Mosquitoes associated with coastal regions of Australia are of significant pest and public health importance (Webb et al. 2016). Notwithstanding the nuisance-biting impacts abundant mosquito populations have on coastal residential communities and recreational activities, the health risks associated with mosquitoes are of increasing concern for local authorities. The most commonly reported mosquito-borne disease in Australia is caused by Ross River virus and while dozens of mosquito species have been implicated in its transmission, one of the key vectors in coastal regions is considered Aedes vigilax (Skuse) (Ryan et al. 2000, Claflin and Webb 2015). This is an often very abundant mosquito that is a known nuisance-biting pest and disperses widely from larval habitats (Webb et al. 2016, Claflin and Webb 2017, Webb and Russell 2019).
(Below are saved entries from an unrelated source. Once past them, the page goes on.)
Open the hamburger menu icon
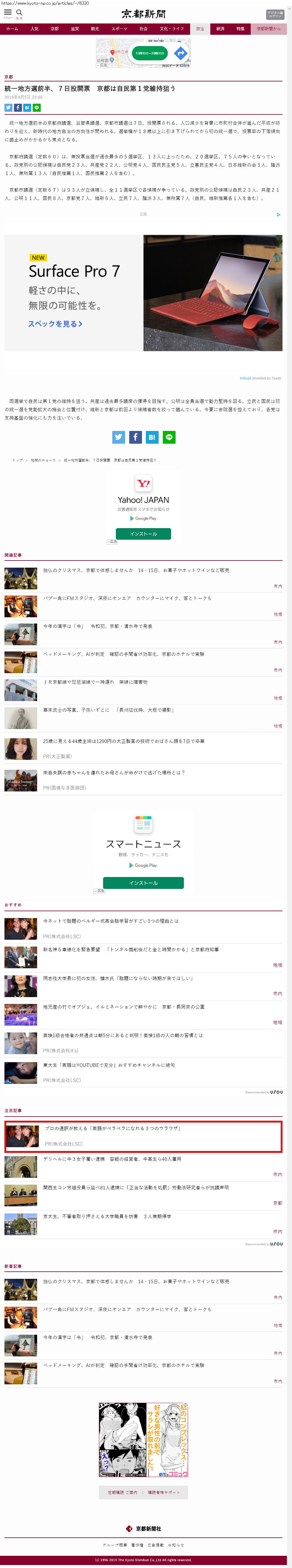Image resolution: width=292 pixels, height=1568 pixels. pyautogui.click(x=8, y=12)
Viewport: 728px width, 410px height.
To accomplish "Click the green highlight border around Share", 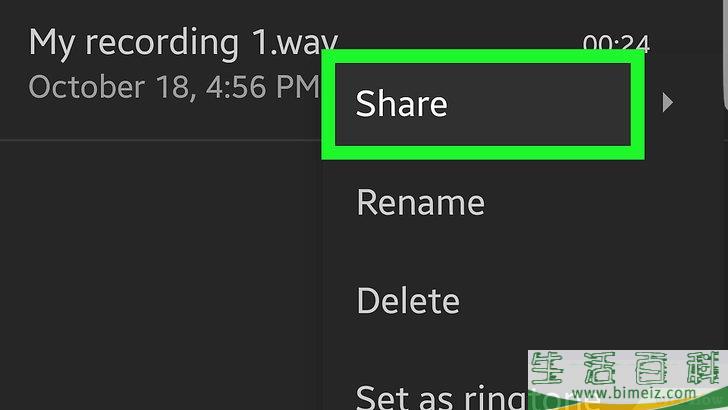I will click(483, 153).
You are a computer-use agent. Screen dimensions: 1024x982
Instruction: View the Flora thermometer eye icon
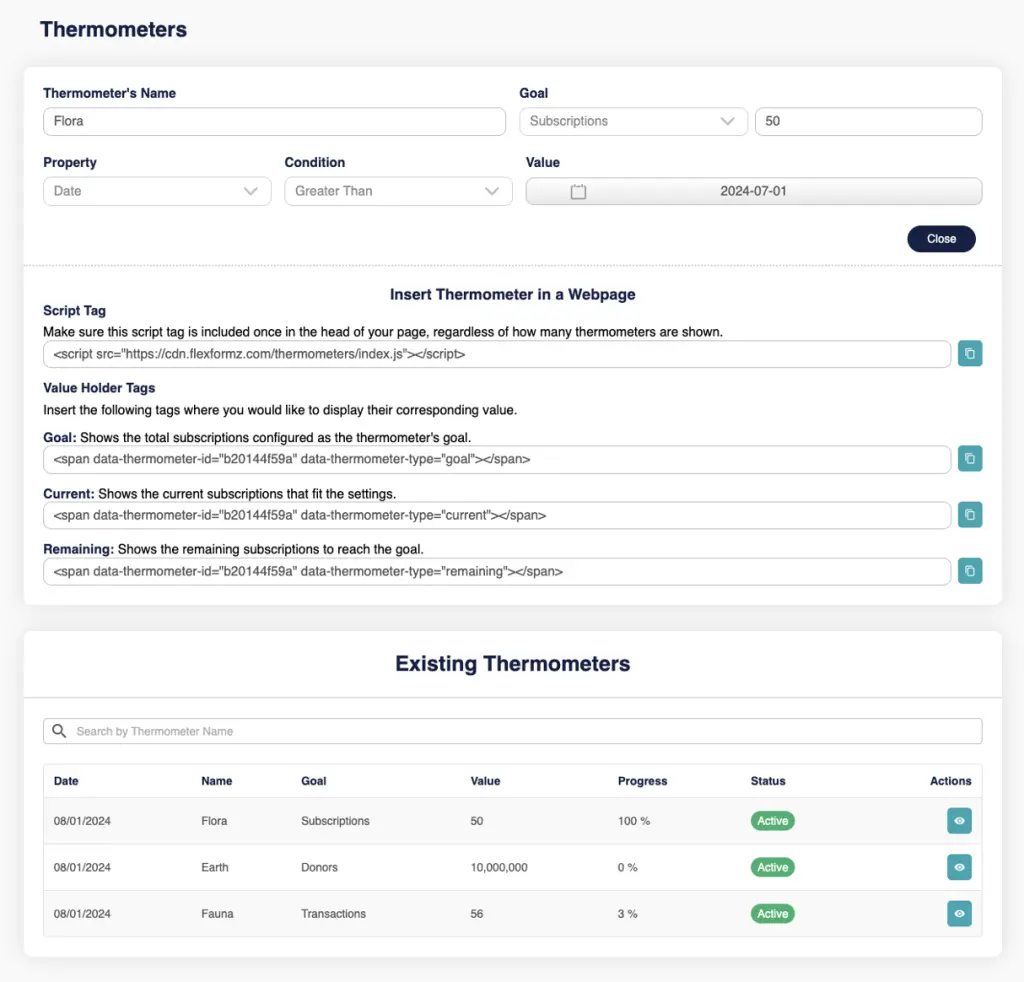click(959, 821)
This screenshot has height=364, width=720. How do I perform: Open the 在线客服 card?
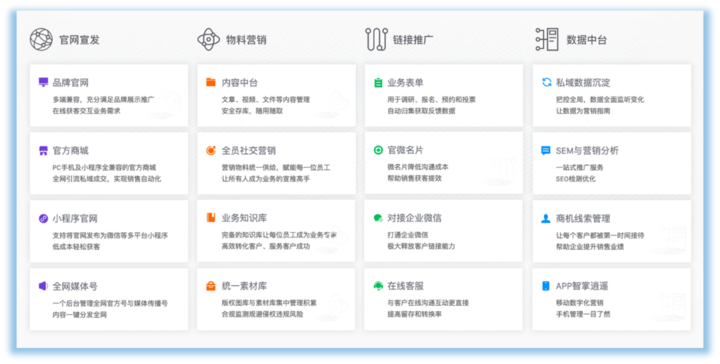pos(444,299)
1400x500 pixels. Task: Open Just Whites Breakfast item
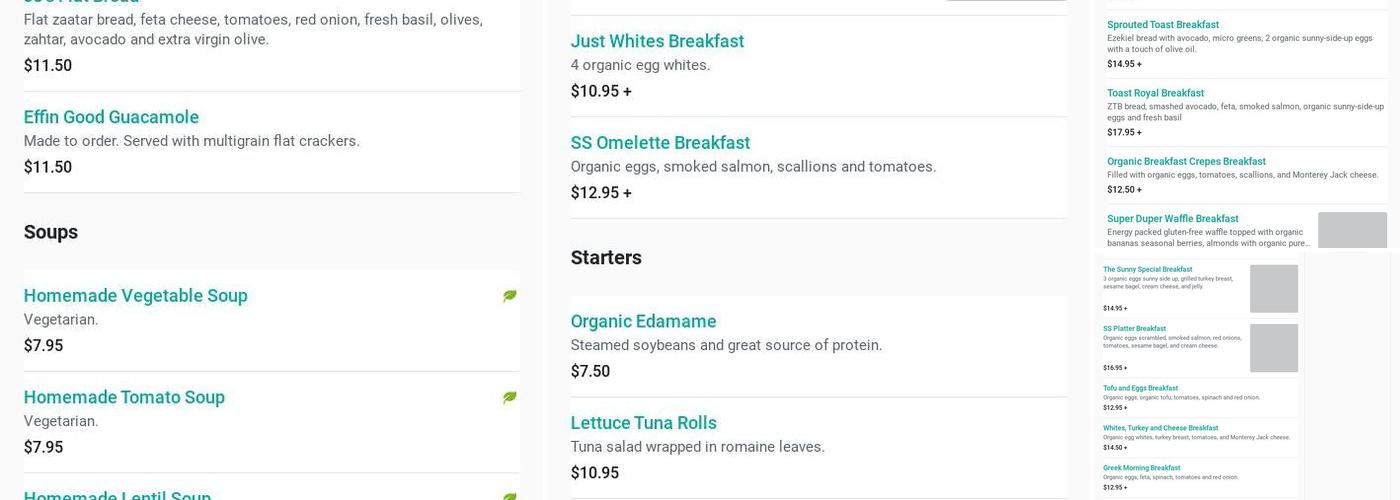(x=657, y=41)
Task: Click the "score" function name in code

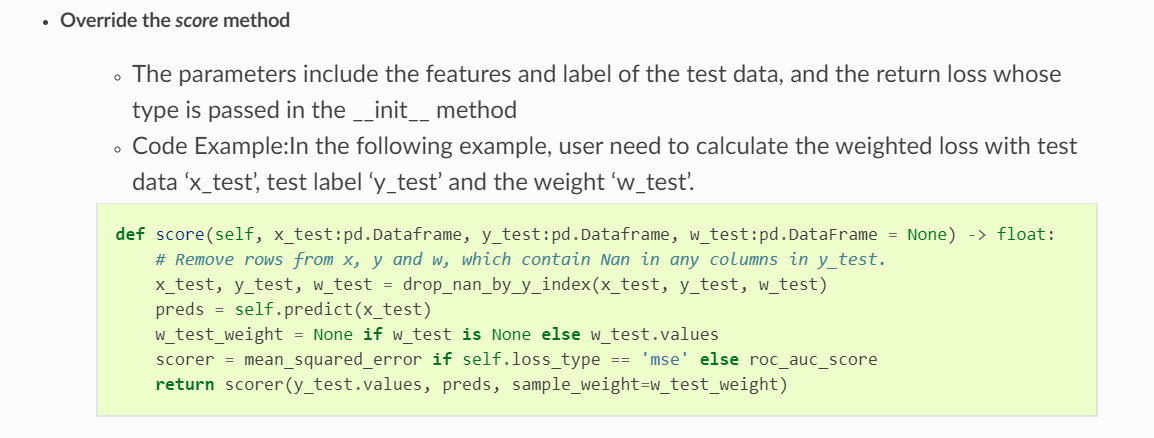Action: [179, 235]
This mosquito is typically associated with tidally influenced habitats, most commonly estuarine wetlands including salt-marsh and mangrove communities (Gíslason and Russell 1997), and is a key target of mosquito control programs in coastal regions (Webb and Russell 1999, Russell and Kay 2008).
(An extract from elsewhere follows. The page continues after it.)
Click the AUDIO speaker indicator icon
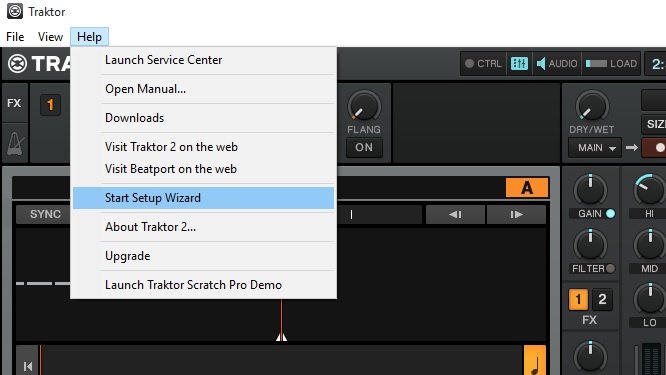The width and height of the screenshot is (666, 375). pyautogui.click(x=541, y=64)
The Georges River, which runs along the southern edge of the Sydney metropolitan region, contains a combination of estuarine, brackish-water, and freshwater habitats and while a suite of mosquito species has been identified from the region that are of pest and public health concern, the dominant species is Ae. vigilax. The productive mosquito habitats are tidally influenced salt marshes (dominated by Sarcocornia quinqueflora (Bunge ex Ungen-Sternberg) A.J. Scott), mangrove forests (dominated by Avicennia marina L.), and swamp oak forests (dominated by Casuarina glauca Sieber ex Sprengel and Melaleuca spp.). There are also brackish-water and freshwater wetlands dominated by various macrophytes (e.g., Juncus spp., Bolboschoenus spp., Phragmites australis (Cavanilles) Trinius ex Steudel) in addition to ephemeral ground pools in terrestrial woodlands and water-holding containers and other water-holding infrastructure associated with residential areas. In addition to Ae. vigilax, there is a suite of other key mosquitoes of pest and public health concern in the local area (Crocker et al. 2017) and local authorities undertake routine surveillance of mosquito populations and regularly issue warnings regarding mosquito-borne disease risk (Glasgow et al. 2018).

The 2019–20 summer in Australia was marked by hot and dry conditions that led to catastrophic bushfires (often referred to as wildfire in other countries) in many parts of southeastern Australia, with >5 million ha burned and significant impacts on the local environment and wildlife (Dickman and McDonald 2020). On January 5, 2020, bushfire swept through a section of wetlands, swamp oak forest, and Eucalypt woodland alongside the Georges River in the suburbs of Hammondville and Voyager Point, New South Wales. An estimated 60 ha was burned, including wetland areas where mosquito monitoring sites had already been established in association with a mosquito control program undertaken by a local government authority (Liverpool City Council 2019).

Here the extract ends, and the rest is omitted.